8. There is a consensus of opinion among the different High Courts that these provisions are mandatory and exclude oral contracts and require the contract to be embodied in writing which ex facie shows that the contract was entered into by the Government or on behalf of the Government. But the decisions are at conflict on the question as to what amounts to compliance with these requirements, particularly as to whether a formal deed is necessary or whether the contract can be spelled out of correspondence and other informal documents.

The conflict was noticed but did not arise for determination in the case of Perumal Mudaliar v. Province of Madras, 1949-2 Mad LJ 156 . We do not consider it necessary to refer to all the decisions in which the question was considered, as no decision binding upon us has been brought to our notice. It is sufficient for our purpose to cite the case of S. C. Mitra and Co. v. Governor-General of India in Council, ILR (1950) 2 [] Cal 431 at pp. 435, 437, 438 . There the facts were that the plaintiff firm brought the suit against the Governor-General in Council for the unpaid price of a certain number of baskets which had been duly delivered or tendered in response to the orders placed by the Director of Industries, Bengal.

This officer had the authorisation of the Government of India to enter into contracts. But in his letter, by which he placed the orders, he signed as only "Director of Industries, Bengal" and the Governor-General was not mentioned. The Government contended that the suit contracts were void and unenforceable because the technicalities prescribed by Section 175(3) were not complied with. This contention was upheld by Chatterjee J. who said :

"It is to be observed that Section 30(1) of the Government of India Act, 1915, corresponded to some extent to Section 175(1) of the Act of 1935. But Section 30(3) of the Act of 1915 only required that every contract shall be executed by such person and in such manner as the Governor-General in Council, by resolution, directs or authorises. Section 175(3) of the Act of 1935 goes further and demands that the contract must be expressed to be made by the Governor-General. Power to make contract is conferred by Section 175(1) of the Government of India Act.

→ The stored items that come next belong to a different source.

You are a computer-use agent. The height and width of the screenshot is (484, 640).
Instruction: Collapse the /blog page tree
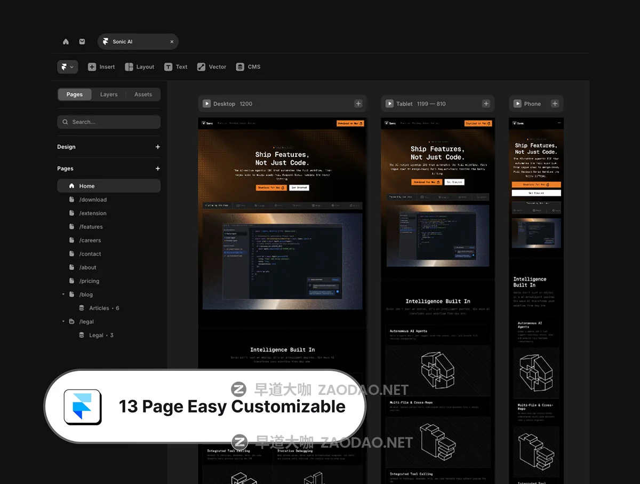pyautogui.click(x=63, y=295)
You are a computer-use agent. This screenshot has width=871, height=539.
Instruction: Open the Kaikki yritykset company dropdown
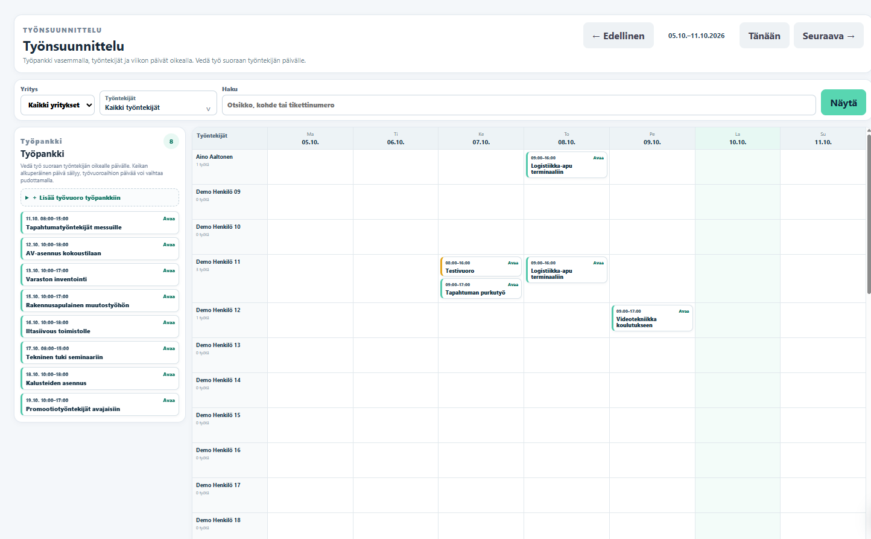pyautogui.click(x=58, y=105)
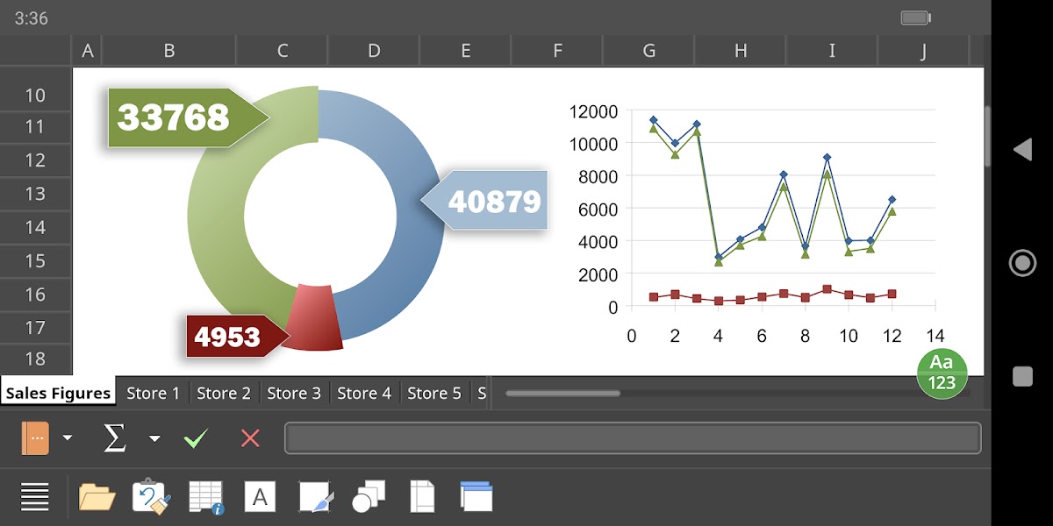The width and height of the screenshot is (1053, 526).
Task: Click the overlapping shapes objects icon
Action: (x=368, y=497)
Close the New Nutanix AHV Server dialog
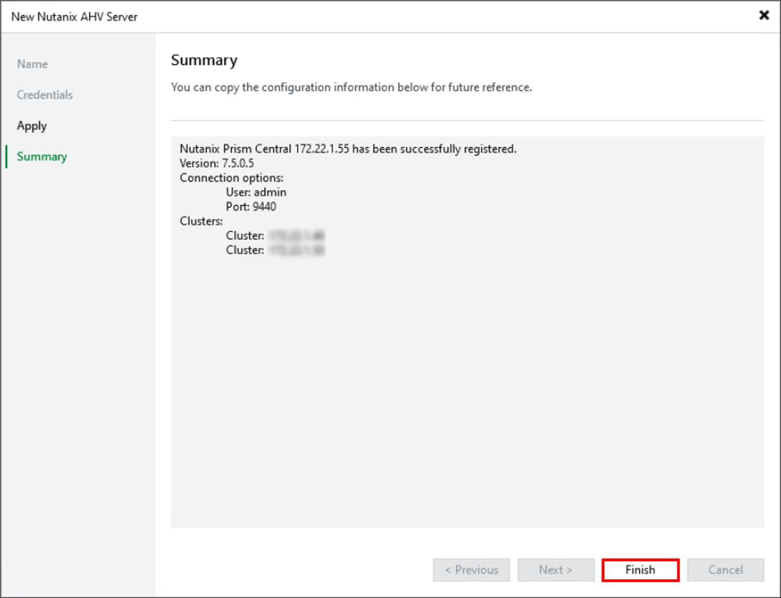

Under Sub-Section (3) all contracts made in exercise of the executive authority of the Dominion shall be expressed to be made by the Governor-General..............There is conflict of authority as to whether a contract, in order to satisfy the conditions of Section 175 or its previous counterpart Section 30 must be incorporated in a formal deed. In Secy, of State v. Yadavgir Guru Dharmgir, ILR 60 Bom 42 , a Bench of the Bombay High Court held that, in order to bind the Secretary of State, there must be a deed executed in his name and by the proper authority.

In Secretary of State v. Bhagwandas Gover-dhandas, A.I.R. 1938 Bombay 168, another Bench of the same High Court took the opposite view and held that it is not necessary that a contract, in order that it may comply with Section 30 of the Government of India Act of 1915, must be by a deed and it may be entered into by correspondence. The same view has been taken in Deviprasad Sri-krishna Prasad v. Secy, of State, ILR (1941) All 741 : A.I.R. 1941 Allahabad 377.

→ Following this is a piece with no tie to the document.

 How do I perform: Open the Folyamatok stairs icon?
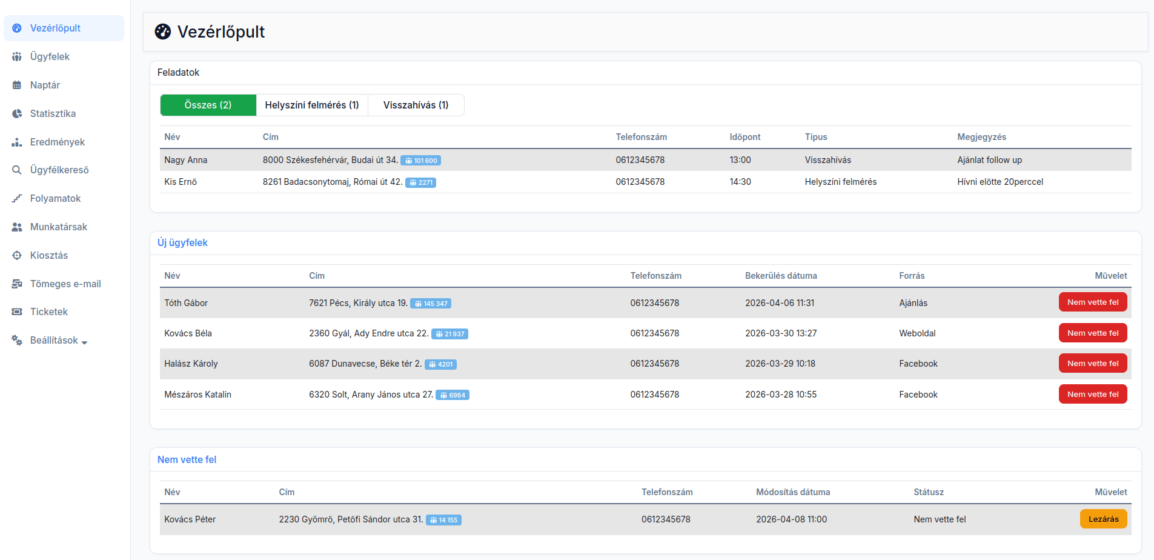pyautogui.click(x=17, y=199)
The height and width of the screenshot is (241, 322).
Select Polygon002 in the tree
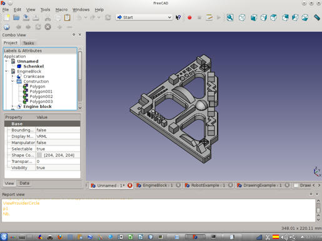coord(41,96)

In my opinion, although the provisions of old Section 30 or the present Section 175 of the Government of India Act are mandatory and all contracts on behalf of the Secretary of State or the Government of India or the Dominion, in order to be enforceable, must be in writing and in the name of the appropriate authority, it is not essential that it should be incorporated in a formal deed or be under seal. It is sufficient compliance with the statute if the contract is evidenced by correspondence or by a tender and its acceptance or by other documents of a less formal nature provided the prescribed requisites are found therein."

We are in agreement with the view of the learned Judge as to the effect of Section 175(3). In our opinion, a contract mentioned in the section may be validly made by correspondence or by tender and its acceptance or by informal documents, but it must be expressed to be made by the Governor-General or the Governor of the Province and must be executed on behalf of the Governor-General or Governor by such person and in such manner as he may direct or authorise.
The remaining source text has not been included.